Chansons des mers du sud | Mariano Rolando Andrade

Le chat des Crawford

C’était une soirée de janvier,
Edgar Allan.
Le passage était étroit
et les marches en bois n’avaient été
foulées depuis des années.

Sur la colline, les cyprès
s’inclinaient sur les morts,
bercés par la brise de la mer.

Les arbres fouillaient
où personne n’a été vu
depuis les temps
où la cathédrale a décidé
de tourner dos à la ville.

Du cimetière de Hallowell,
il ne restaient que le nom
et parmi les cyprès
deux grandes dalles de granit.

Anne Eliza Letitia Crawford,
morte à l’âge de 10 ans
en 1866 dans un asile.
Avec elle
Amalia Crawford,
un mois de vie
jusqu’au lendemain
de la Noël 45.

Personne ne se promène plus
sur la colline de Hallowell.
Seuls les cyprès
s’inclinent sur le passé.

La mère Mary Bidela
fut la dernière à être enterrée.
On lui a accordée la grâce
de gésir au côté de Robert,
le mari
survivant du massacre de Wairau.

Mais leurs sépultures sont parties,
comme celle de Jane Crawford,
noyée à l’âge de 6 ans
en 1884 dans le fleuve Maitai.

J’ai marché depuis la tombe
des petites Crawford
jusqu’au passage.
Le soleil s’insinuait
à travers les cyprès
À côté de la palissade,
le chat noir m’observait.

Il m’a accompagné sans rancune
et il m’a fait ses adieux
à la première marche.

Et je n’ai pas su, Edgar Allan,
parmi eux tous
qui était moi.

Coquille Bay, Parc Abel Tasman, Janvier 2017.

Le pardon

Tu as trahi le jour,
tes mains sans cals.
Toutes les récoltes
que tu n’as pas faites.
Les champs
abandonnés à leur sort.

Tu es parti à la recherche
des levers de soleil,
des oiseaux marins
disant des vérités,
un océan en suspens.

Le soleil a tenté un pardon
sur la plage qui regarde
les îles de l’Astrolabe.
Il n’y pas eu d’aveu.
Le consentement a suffit
des oiseaux et de l’océan.

Désormais la rédemption
c’est de planter les mains
dans cette terre
desséchée par tant d’erreurs
et de la faire vibrer.

Sur la route de Nelson à Franz Joseph, Janvier 2017.

Les voyageurs invisibles

Après l’euphorie,
quand le visage
pâlit,
tu commences
à devenir invisible.

Tu parcours des villes
et des pensions,
tu partages
de grands réfectoires
et personne ne te voit.

Parfois
tu découvres
d’autres, semblables à toi,
regardés avec un mélange
de sympathie, de peine
et de méfiance.

Parce que quelque chose
a dû avoir lieu
pour que leur race
les ait ainsi expulsés
et laissés errer
parmi les jeunes troupeaux.

Quelque chose
a dû changer
de tonalité.
Quelque chose
a perdu le sens.

Et sur le visage,
sur la peau,
après l’euphorie,
le grand oubli
a osé sédimenter.

Franz Joseph, Janvier 2017.


Poèmes traduits par Mariano Rolande Andrade et Christophe Manon.

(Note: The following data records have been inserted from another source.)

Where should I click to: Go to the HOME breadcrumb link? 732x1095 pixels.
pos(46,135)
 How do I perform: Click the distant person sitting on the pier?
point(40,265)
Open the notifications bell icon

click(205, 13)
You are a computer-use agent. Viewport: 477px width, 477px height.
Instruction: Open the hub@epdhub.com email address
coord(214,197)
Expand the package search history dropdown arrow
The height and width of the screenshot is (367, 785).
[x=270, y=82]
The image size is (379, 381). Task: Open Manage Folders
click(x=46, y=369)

Mariano Rolando Andrade (né à Buenos Aires en 1973) est écrivain, poète, traducteur et journaliste. Il a publié Los viajes de Rimbaud (Les Voyages de Rimbaud, Editorial Vinciguerra, 1996), Poesía Beat (Poésie Beat, Buenos Aires Poetry, 2017) et Canciones de los Mares del Sur  (Chansons des Mers du Sud, Buenos Aires Poetry, 2018). Il a participé aux anthologies Buenos Aires no duerme (Buenos Aires ne dort pas, Eudeba, 1998) et Atlas de la Poesía Argentina (Editorial de l’Universite de La Plata, 2019). Il a remporté le Prix International Juan Rulfo décerné par RFI à Paris et a été finaliste du Prix Haroldo Conti des Jeunes Narrateurs en Argentine. Il a été invité à des festivals de poésie au Mexique, au Pérou, en Argentine et au Maroc.

Christophe Manon a publié une vingtaine de livres parmi lesquels : Extrêmes et lumineux (Verdier, 2015), Au nord du futur (Nous, 2016), Pâture de vent, (Verdier, 2019), Testament, d’après F. Villon, avec un CD (Dernier télégramme/Bisou/E23, 2020).